The Variation-tools provide complementary programs enabling the retrieval of variants (variation-info) and of their surrounding sequences (retrieve-variation-seq), as well as interconversion between file formats (convert-variation). The main predictive program is variation-scan, which can be used with any set of variants provided by the user (in VCF or GVF formats) or annotated in Ensembl (from a list of rsIDs or a bed file to identify overlapping variants in genome coordinates), with any set of motifs selected from the collections available in RSAT, or provided by the user.

3.1. variation-scan accurately assesses the effect of experimentally validated regulatory variants

The original version of variation-scan [45] required approximately five hours to assess the allele effect of nine millions variants. The novel version [47] significantly reduces the processing time to about one hour (Supplementary Fig. 3).

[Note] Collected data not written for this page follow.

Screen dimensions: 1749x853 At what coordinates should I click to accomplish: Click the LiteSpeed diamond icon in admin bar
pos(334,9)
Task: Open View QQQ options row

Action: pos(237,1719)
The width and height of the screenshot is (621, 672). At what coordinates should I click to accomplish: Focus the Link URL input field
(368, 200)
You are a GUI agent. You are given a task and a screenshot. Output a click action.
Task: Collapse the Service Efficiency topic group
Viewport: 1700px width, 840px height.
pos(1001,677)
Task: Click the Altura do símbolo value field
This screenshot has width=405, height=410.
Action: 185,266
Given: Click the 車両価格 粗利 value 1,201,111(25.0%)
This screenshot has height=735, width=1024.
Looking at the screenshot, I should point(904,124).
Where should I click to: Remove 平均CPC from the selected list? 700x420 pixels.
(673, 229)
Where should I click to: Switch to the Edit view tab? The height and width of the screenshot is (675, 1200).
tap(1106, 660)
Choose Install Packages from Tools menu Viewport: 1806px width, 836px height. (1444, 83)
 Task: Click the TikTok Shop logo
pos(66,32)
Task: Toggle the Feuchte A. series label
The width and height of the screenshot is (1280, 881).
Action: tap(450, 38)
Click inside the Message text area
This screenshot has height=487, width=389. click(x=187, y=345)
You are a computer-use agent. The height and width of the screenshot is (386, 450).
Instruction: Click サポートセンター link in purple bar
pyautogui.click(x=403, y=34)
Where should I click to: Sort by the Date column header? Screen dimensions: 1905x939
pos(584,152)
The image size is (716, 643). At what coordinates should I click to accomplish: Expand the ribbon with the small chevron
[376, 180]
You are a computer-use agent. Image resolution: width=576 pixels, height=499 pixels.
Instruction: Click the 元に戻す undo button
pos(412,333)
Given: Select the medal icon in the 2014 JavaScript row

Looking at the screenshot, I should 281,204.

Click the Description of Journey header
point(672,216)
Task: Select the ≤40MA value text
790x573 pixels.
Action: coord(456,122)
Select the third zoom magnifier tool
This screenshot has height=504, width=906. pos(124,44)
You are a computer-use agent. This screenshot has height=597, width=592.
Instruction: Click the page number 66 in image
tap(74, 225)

To evaluate the performance of variation-scan, we used an experimentally validated regulatory variant set obtained from a MPRA experiment [60]. For all of the assessed allele pairs, we compared the weight score differences computed with variation-scan with the mRNA/DNA ratio of the MPRA (see methods). As shown in Supplementary Fig. 4A, we are able to recover only 9.37% of the experimentally validated variants with variation-scan, as we requested at least one of the alleles to have a binding site of high confidence (p-value  10−4). Focusing on the variants reported as positive in the MPRA data set, we observed a weak correlation between the weight difference and the MPRA mRNA/DNA ratio in positive variants. However, this correlation is not significant, as MPRA values do not scale with the variation-scan weight differences. Nevertheless, all variants show a p-value ratio indicative of allele binding effects, showing that variation-scan gives accurate measurements of the impact of regulatory variants (Fig. 2A).

Fig. 2.

Fig. 2

Identification of experimentally validated regulatory variants using variation-scan. A) Correlation of the Massively Parallel Reporter Assays (MPRA) p-value of the mRNA/DNA ratio of positive variants and the variation-scan weight difference for the MPRA variants with significant change. B) Receiver Operating Characteristic (ROC) curve comparing the performance when aiming to classify MPRA experimentally analyzed variants using variation-scan (turquoise), DeepSea (purple), deltaSVM (green), and a negative control which consists of permuted motifs scored with variation-scan (red). (For interpretation of the references to colour in this figure legend, the reader is referred to the web version of this article.)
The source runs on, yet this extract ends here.